In repeated substring patterns we have given a string check if it can be constructed by taking a substring of itself and appending multiple copies of the substring together.
Table of Contents
Example
Input 1: str = “abcabcabc” Output: True Explanation: “abcabcabc” can be formed by repeatedly appending “abc” to an empty string. Input 2: str = “xyxy” Output: True Explanation: “xyxy” can be formed by repeatedly appending “xy” to an empty string. Input 3: str = “xyzxy” Output: False Explanation: str has no such substring that can be repeatedly appended to an empty string to form str. Input 4: str = “Tutorialcup” Output: False
Types of solution for repeated substring pattern
- KMP algorithm
- substring search
KMP algorithm
Approach for repeated substring pattern
We use the KMP algorithm to find the longest prefix lps which is also the suffix of the given string. If the length of the input string is some multiple lps and last character of the string matches with the last character of the lps string. Then we have a substring (which is lps itself) of the input string which when repeated (or appended) a certain number of times gives the input string itself.
We will construct an array dp[ ], where dp[i+1] stores length of the longest prefix which is also a suffix up to index i. After which we will check using dp[ ] if there exists any such substring of the input string.

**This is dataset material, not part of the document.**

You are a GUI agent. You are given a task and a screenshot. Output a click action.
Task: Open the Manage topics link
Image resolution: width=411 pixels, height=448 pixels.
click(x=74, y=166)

To calculate dp[i], we are using values from dp[i-1 … 0], so this is a dynamic programming approach.
Algorithm
- Construct an array dp[ ] of length = n+1, where n = string length. dp[i+1] denotes the length of the longest proper prefix of the string which is also a suffix up to the index = i.
- initiate two pointers j = 0 and i = 1, j is used to track the last character of the longest proper prefix, LPP (also a suffix), i is used to tracking the current character during the traversal.
- Begin traversing the string from left to right using i as the loop variable.
- if str[i] == str[j] => dp[++i] == ++j, if last character of LPP and current character match, simply increase the length of LPP by 1.
- Else if the characters don’t match:
- if length of LPP is 0 so far, then even first (str[0]) and current (str[i]) character don’t match => dp[i] = 0.
- if length of LPP is not 0, then simply recur => j = dp[j].
- After the traversal is over, return if the input string length is divisible by LPP length.
Implementation
C++ Program
#include <iostream> #include <bits/stdc++.h> using namespace std; /* function that checks if the input string can be generated by repeatedly adding a substring of the input string */ bool hasRepeatedSubstring(string str) { int i = 1, j = 0, n = str.size(); /* dp[i+1] stores longest proper prefix upto index i which also a suffix */ vector <int> dp(n+1,0); /* Traverse the string */ while(i < n) { /* if the current character (at index = i) is same as the last character of longest common prefix obtained upto index i-1 */ if(str[i] == str[j]) dp[++i] = ++j; /* if characters don't match */ else { /* when str[0] and str[i] don't match no proper prefix which is also a suffix is possible so length is 0, simply move on to next character*/ if(j == 0) i++; /* decrease the length (by 1) of longest proper prefix (also suffix) possible upto index i-1 and then match the last character of longest proper prefix to character at current index */ else j = dp[j]; } } /* check if there is any such prefix of input string that has length that completely divides the input string length */ return dp[n] && (dp[n]%(n-dp[n]) == 0); } int main() { /* input string */ string str = "abcabcabc"; if(hasRepeatedSubstring(str)) cout<<"Formed by repeating substring"; else cout<<"Cannot be formed by repeated substring"; return 0; }
Formed by repeating substring
Java Program
import java.util.*; import java.io.*; class TutorialCup { /* function that checks if the input string can be generated by repeatedly adding a substring of the input string */ static boolean hasRepeatedSubstring(String str) { int i = 1, j = 0, n = str.length(); /* dp[i+1] stores longest proper prefix upto index i which also a suffix */ int [] dp = new int[n+1]; /* Traverse the string */ while(i < n) { /* if the current character (at index = i) is same as the last character of longest common prefix obtained upto index i-1 */ if(str.charAt(i) == str.charAt(j)) dp[++i] = ++j; /* if characters don't match */ else { /* when str[0] and str[i] don't match no proper prefix which is also a suffix is possible so length is 0, simply move on to next character*/ if(j == 0) i++; /* decrease the length (by 1) of longest proper prefix (also suffix) possible upto index i-1 and then match the last character of longest proper prefix to character at current index */ else j = dp[j]; } } /* check if there is any such prefix of input string that has length that completely divides the input string length */ return dp[n] != 0 && (dp[n]%(n-dp[n]) == 0); } public static void main (String[] args) { /* input string */ String str = "abcabcabc"; if(hasRepeatedSubstring(str)) System.out.print("Formed by repeating substring"); else System.out.print("Cannot be formed by repeated substring"); } }
Formed by repeating substring
Complexity Analysis for repeated substring pattern
- Time Complexity: T(n) = O(n), single traversal of the input string is done.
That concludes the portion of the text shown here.